Pediatric dentistry is the branch of dentistry dealing with children from birth through adolescence. A dental visit should occur within six months after the presence of the first tooth or by a child's first birthday. This is because early oral examination aids in the detection of the early stages of tooth decay. Early detection is essential to maintain oral health, modify aberrant habits, and treat as needed and as simply as possible. Additionally, parents are given a program of preventative home care (brushing/flossing/fluorides), a caries risk assessment, information on finger, thumb, and pacifier habits, advice on preventing injuries to the mouth and teeth of children, diet counseling , and information on growth and development. Your pediatric dentist will keep your child's teeth healthy by removing plaque build-up and food debris that may be stuck. This is an important part of dental care because it prevents bacteria from continuing to grow, which may eventually lead to other dental diseases (eg. tooth decay or inflammation of the gum tissue)
Though baby teeth aren’t permanent, they are the only teeth your child will have for several years, until the adult teeth come in. To preserve your child’s oral health, your dentist will opt to drill out the cavities in baby teeth and fill or crown them accordingly. The primary teeth help the adult teeth to come in properly, so losing primary teeth before they’re ready to come out isn’t good for your child’s permanent teeth.
Growth modification treatment is utilized in the first phase of two-stage orthodontic treatment for children with misaligned teeth and bites. Growth modification is used when bones are still in the growing process, and most effective during a child’s growth spurts. As part of the growth modification process, growth modification appliances are used to correct the shape, position or width of the jawbones.
Because growth modification is at the center of orthodontic treatment, the younger the patient, the more ideal the treatment outcome. Early mixed dentition, which is marked by the emergence of the secondary teeth at the ages of 6 to 7, is considered the optimum age for most types of malocclusion.
Children 7 to 9 years old with severe crowding.
Narrowed upper jaw with or without crossbite.
Those with habits such as thumb sucking, forward tongue posture (tongue thrust), or mouth breathing cases with large overjet (overbite)
Cases involving overgrowth of the lower jaw or underdevelopment of the upper jaw. Dental sealants (also termed pit and fissure sealants, or simply fissure sealants) are a dental treatment intended to prevent tooth decay.

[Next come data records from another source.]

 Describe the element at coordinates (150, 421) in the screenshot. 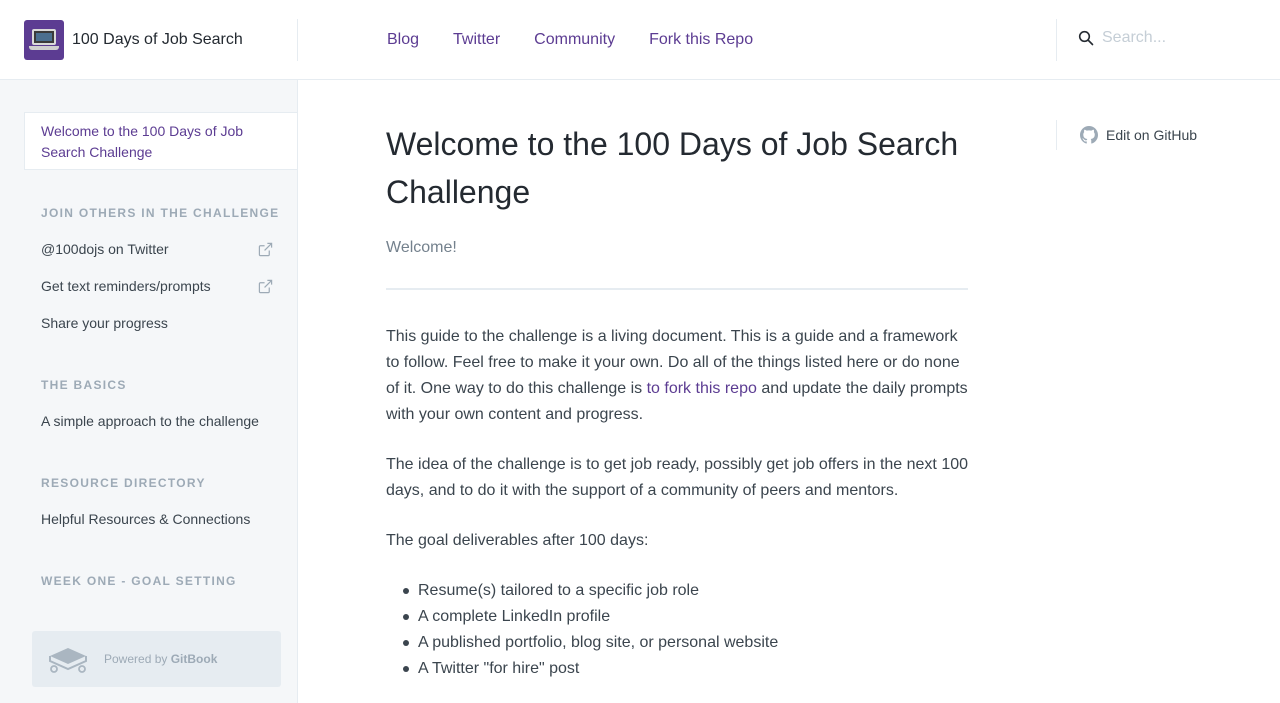

I see `sidebar-item-label: A simple approach to the challenge` at that location.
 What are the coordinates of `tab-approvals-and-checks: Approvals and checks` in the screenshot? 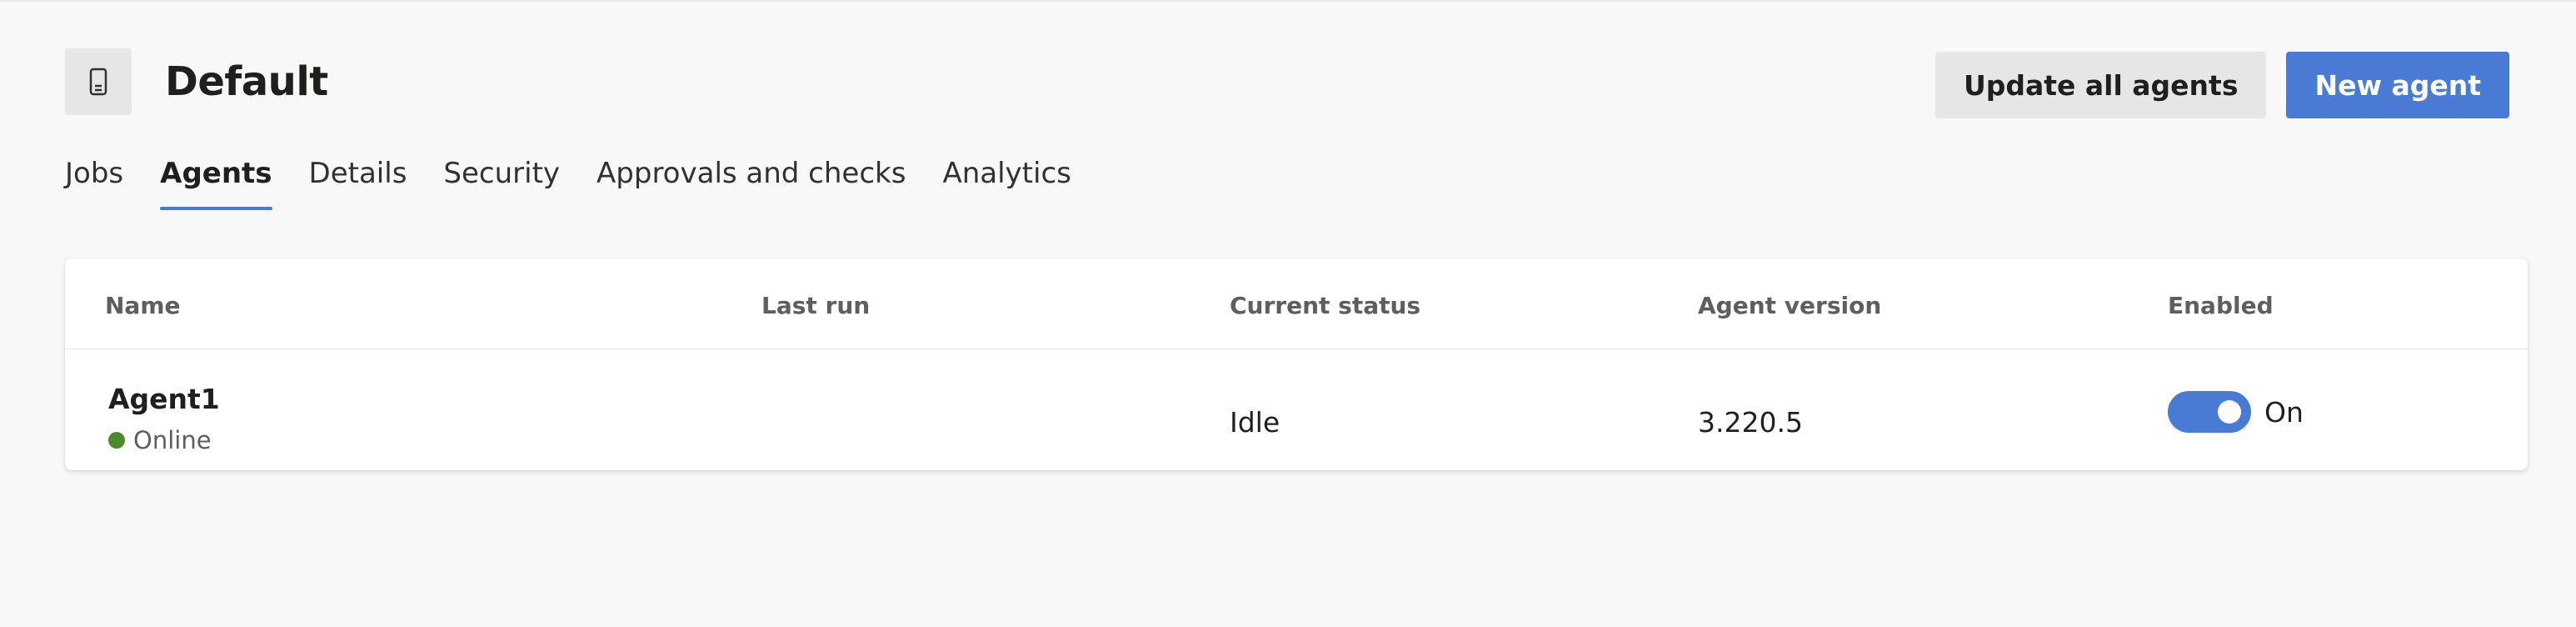 It's located at (752, 183).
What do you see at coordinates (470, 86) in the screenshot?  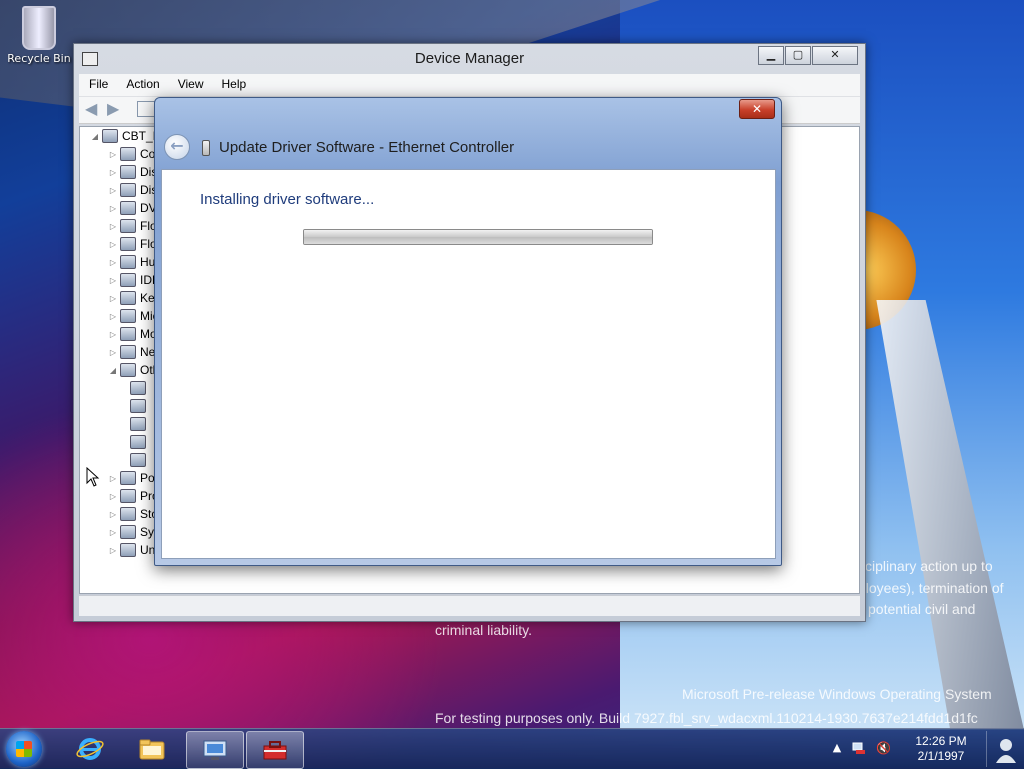 I see `menu-bar: File Action View Help` at bounding box center [470, 86].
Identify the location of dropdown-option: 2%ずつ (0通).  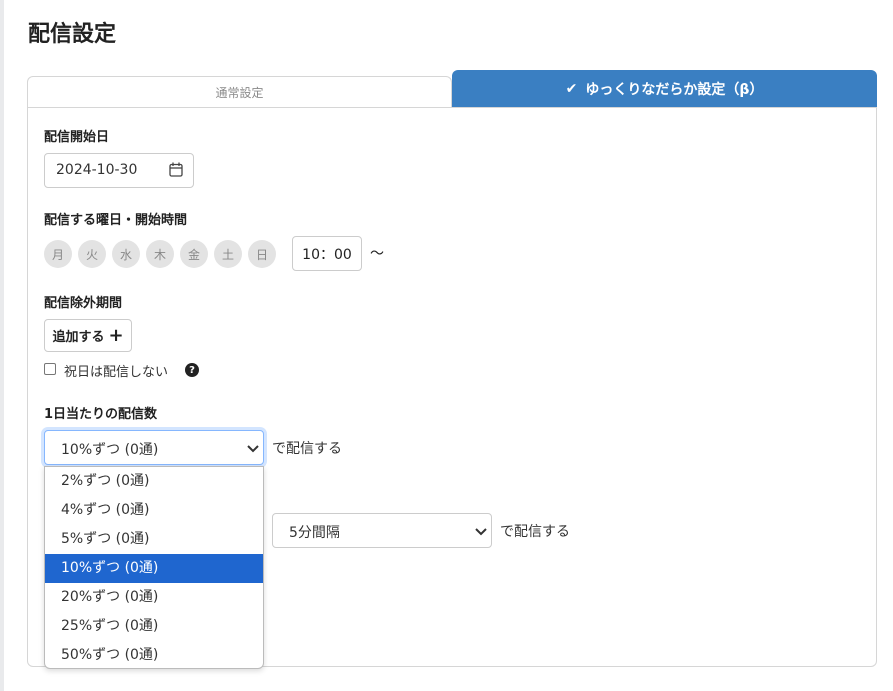
(154, 482).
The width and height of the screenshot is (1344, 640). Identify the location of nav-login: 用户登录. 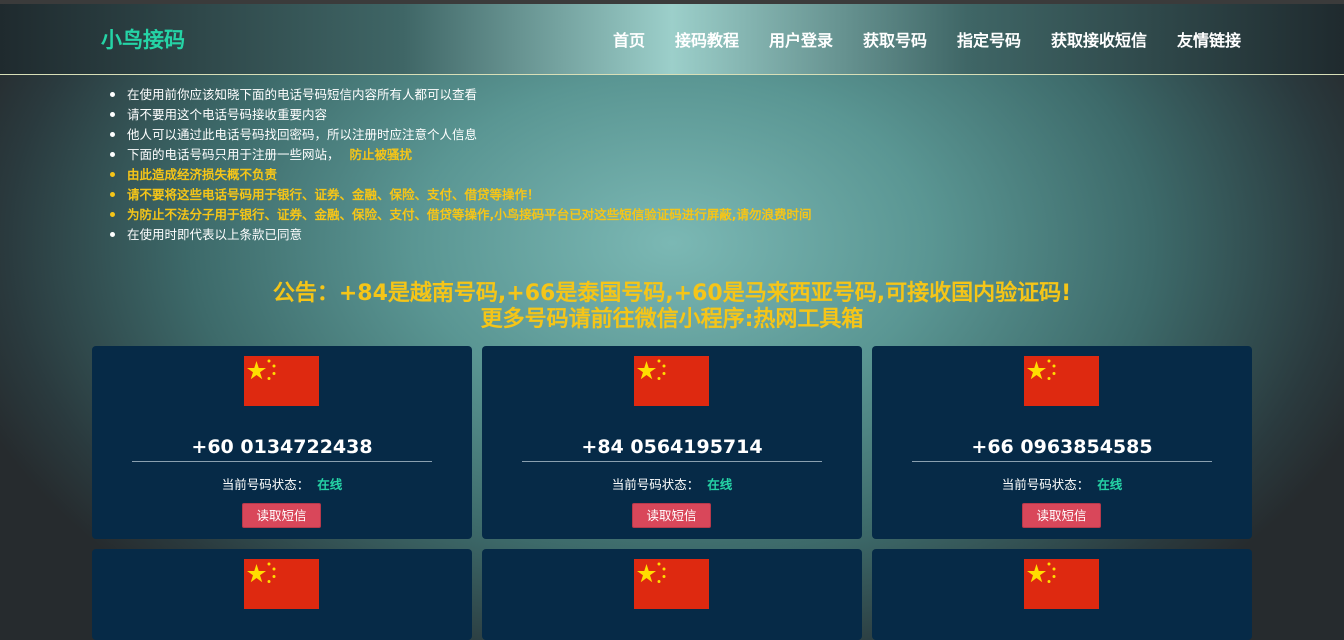
(801, 39).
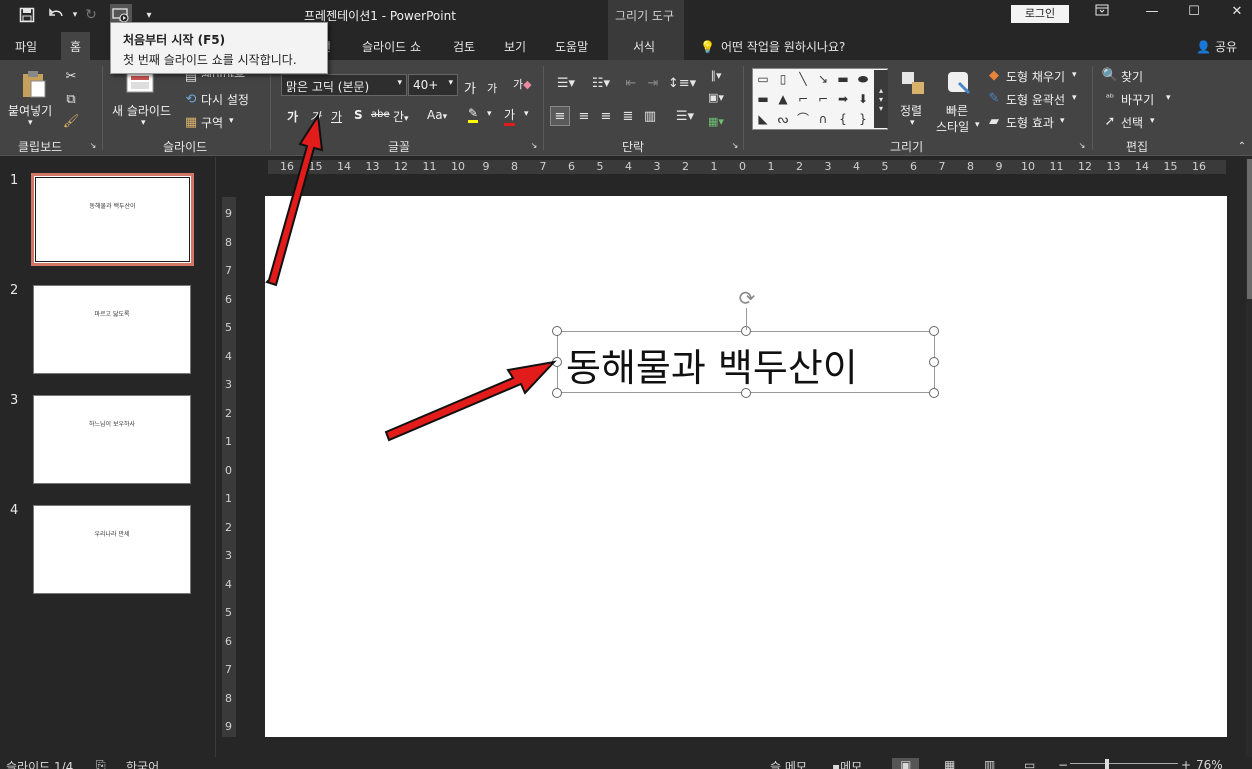 This screenshot has width=1252, height=769. I want to click on zoom-out-icon: −, so click(1063, 764).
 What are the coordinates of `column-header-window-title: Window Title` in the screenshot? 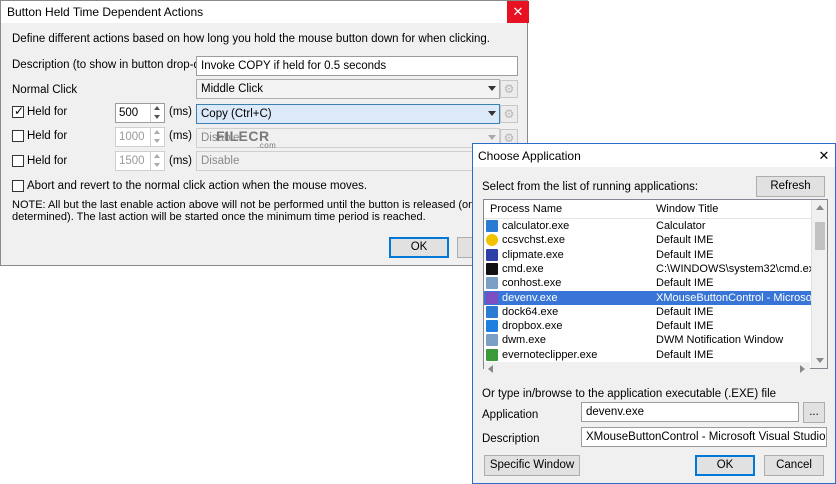 It's located at (687, 209).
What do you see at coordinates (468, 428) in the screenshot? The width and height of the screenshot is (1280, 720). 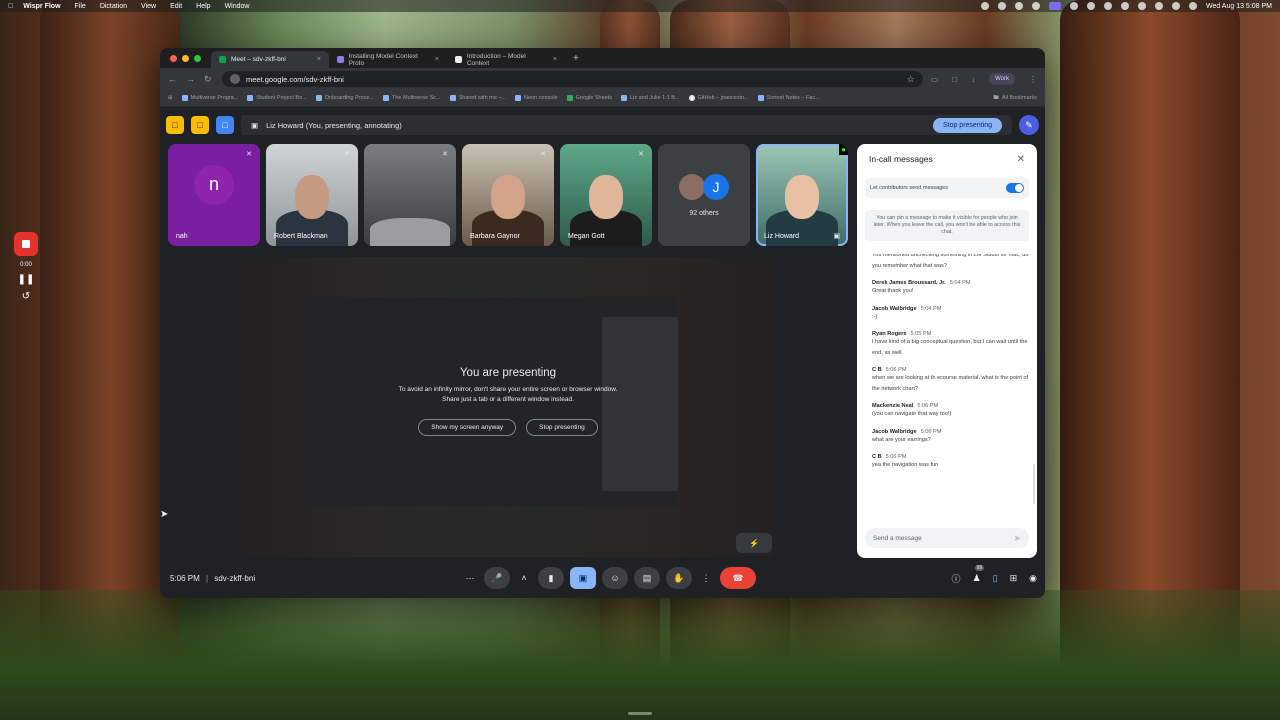 I see `show-screen-anyway-button: Show my screen anyway` at bounding box center [468, 428].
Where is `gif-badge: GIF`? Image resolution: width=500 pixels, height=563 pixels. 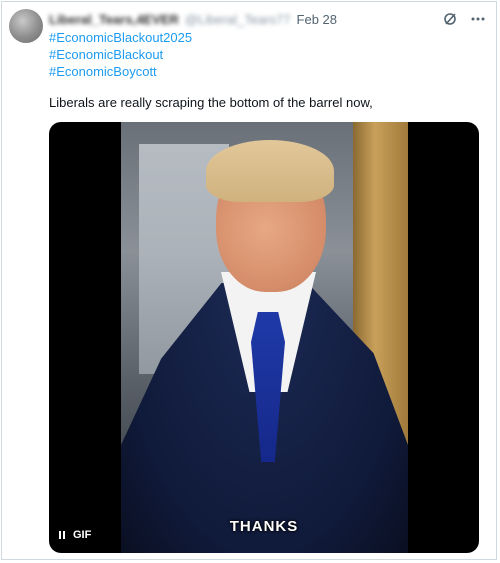
gif-badge: GIF is located at coordinates (82, 535).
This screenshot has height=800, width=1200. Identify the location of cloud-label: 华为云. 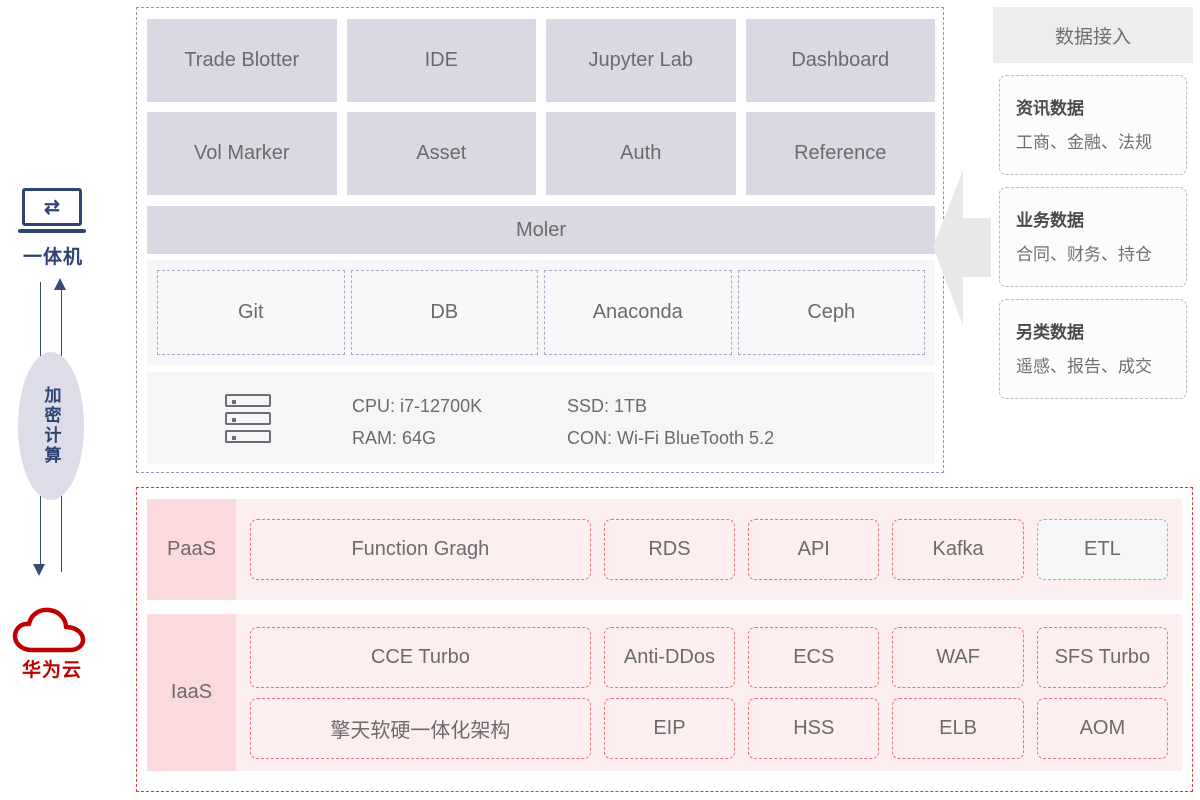
(52, 670).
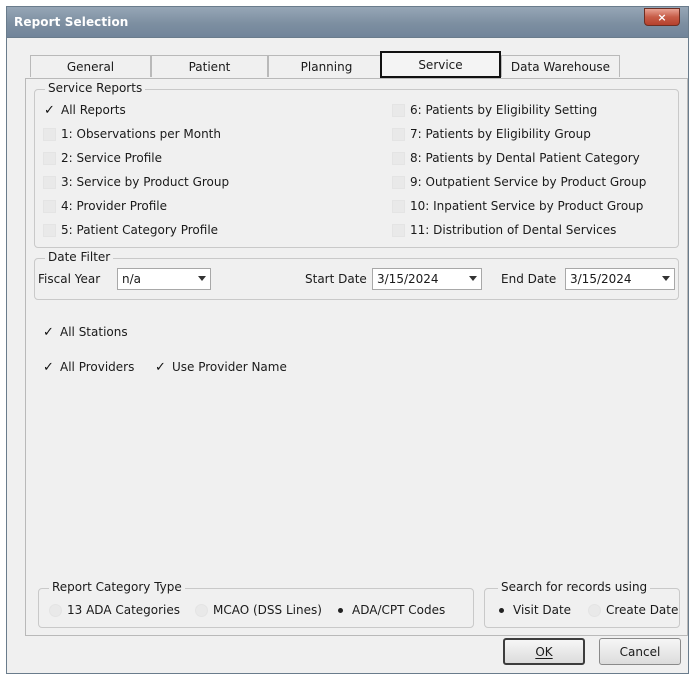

Teeth have recesses on their biting surfaces; the back teeth have fissures (grooves) and some front teeth have cingulum pits. It is these pits and fissures which are most vulnerable to tooth decay because food and bacteria stick in them and because they are hard-to-clean areas. Dental sealants are materials placed in these pits and fissures to fill them in, creating a smooth surface which is easy to clean. Dental sealants are mainly used in children who are at higher risk of tooth decay, and are usually placed as soon as the adult molar teeth come through.
Dental space maintenance is essential in cases of premature loss of primary dentition to prevent malposition, supra-eruption, impaction, or crowding of the developing permanent teeth. Many types of space maintainers are available and each type is specifically designated for particular indications. Space maintainers have many classifications according to their design, their fixation pattern, their position, and their site. They can be fixed, semi-fixed, or removable, with or without loops, wires, and/or bands, unilateral or bilateral, and are placed on mandibular or maxillary arches. The most commonly used space maintainers are loops and bands, fixed lingual arches, Nance appliances, and transpalatal arches.